Europas führende Stahlkonzerne wollen ungeachtet ihrer Rekordgewinne weiter an der Preisschraube drehen. Der weltgrößte Stahlkonzern Arcelor kündigte am Montag nach Vorlage der Quartalszahlen eine weitere Anhebung der Stahlpreise an.

dpa-afx FRANKFURT. Europas führende Stahlkonzerne wollen ungeachtet ihrer Rekordgewinne weiter an der Preisschraube drehen. Der weltgrößte Stahlkonzern Arcelor kündigte am Montag nach Vorlage der Quartalszahlen eine weitere Anhebung der Stahlpreise an. Die Nachfrage aus China sei ungebrochen, sagte Vorstandschef Guy Dolle. An der Börse verschafften die Arcelor-Zahlen und die guten Aussichten für die Branche den Stahlaktien ein ordentliches Kursplus. Risiken drohen den Stahlkonzernen allerdings wegen teurerer Rohstoffe sowie höherer Energiepreise.

Zudem wurden die Papiere der Stahlkocher in den vergangenen Monaten wiederholt von Befürchtungen belastet, die enorme Nachfrage aus China könnte zurückgehen.
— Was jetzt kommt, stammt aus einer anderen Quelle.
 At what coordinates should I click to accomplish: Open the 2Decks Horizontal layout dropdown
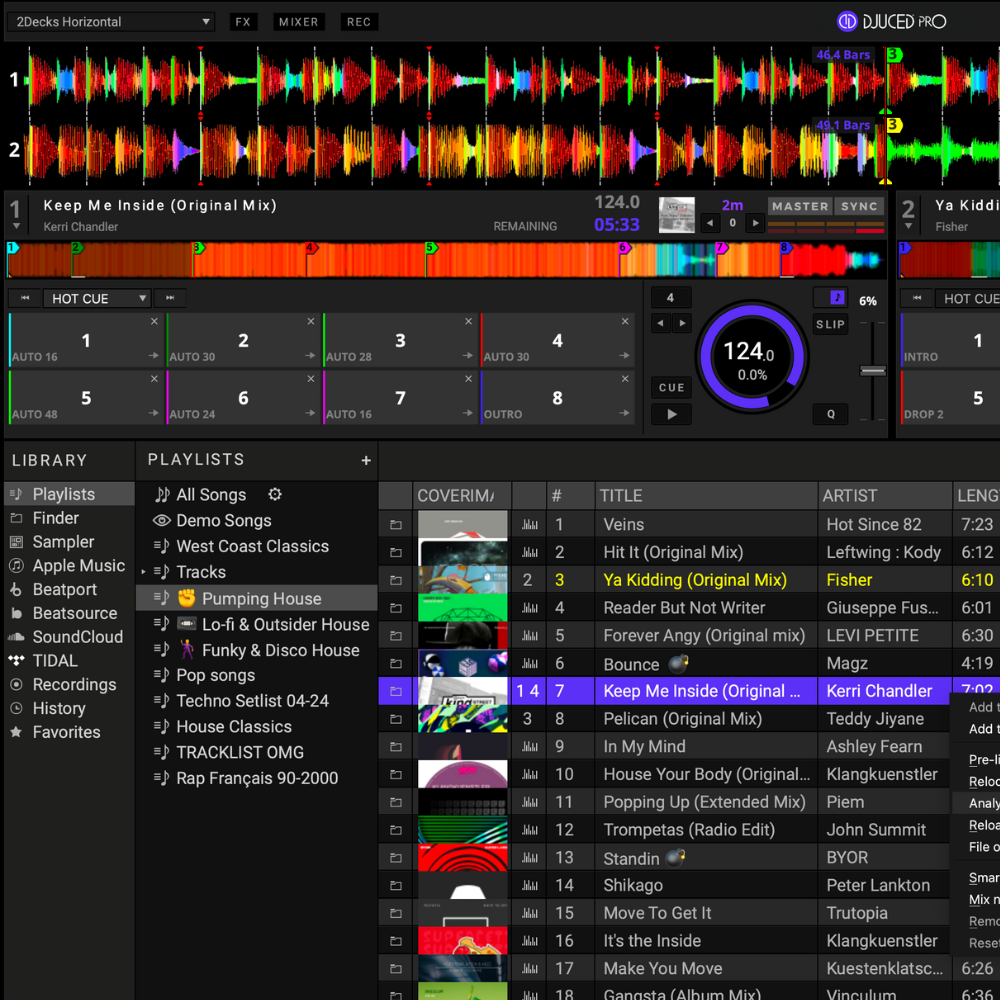[x=110, y=22]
Als Grund wurde die von der Regierung verordnete Investitionsbegrenzung genannt. Nach Einschätzung von Thyssen-Krupp-Chef Ekkehard Schulz ist der Aufschwung in Asien aber noch lange nicht vorbei. "Ich glaube, dass der Boom noch länger anhält, auch wenn das Stahlgeschäft immer großen zyklischen Schwankungen ausgesetzt wird", sagte Schulz dem "Spiegel" (Montagausgabe).

Hohe Rohstoffkosten

Auch Salzgitter geht von einer anhaltend hohen Stahlnachfrage aus, blickt aber vorsichtiger in die Zukunft. Die konjunkturelle Dynamik in China scheine ihren Höhepunkt überschritten zu haben, heißt es in dem Quartalsbericht. Vor allem die hohen Rohstoff- und Energiekosten bleiben zudem nach Ansicht des Konzerns ein Risikofaktor.

Die immer weiter steigenden Kosten für knappe Rohmaterialien, Energie und Transport belasten die Stahlkocher seit Monaten und zwingen sie zu weiteren Preiserhöhungen. Die Sorge wächst jedoch, dass die Kosten künftig nicht mehr uneingeschränkt an die Kunden weiter gegeben werden können. Für Anfang nächsten Jahres kündigte Salzgitter erneut eine Erhöhung der Preise an. Flachstahl soll zum 1. Januar 30 bis 40 Euro je Tonne teuerer werden. Der Konzern hat nach unerwartet guten dritten Quartal seine Prognose für das Gesamtjahr erhöht und rechnet nun mit einem Rekordergebnis vor Steuern von "mindestens 200 Mill. Euro".

Thyssen-Krupp

Wie sein Wettbewerber Salzgitter will auch Thyssen-Krupp die Preise weiter anheben. Je Tonne sollen die Tarife zum Jahreswechsel um 30 Euro klettern. In den vergangenen Quartalen hatten die Düsseldorfer wiederholt ihre Preise erhöht und damit für einen Rekordgewinn in ihrer Stahlsparte gesorgt. Thyssen-Krupp Steel rechnet für das abgelaufene Geschäftsjahr mit einer Verdoppelung seines Vorsteuergewinns auf knapp 800 Mill. Euro.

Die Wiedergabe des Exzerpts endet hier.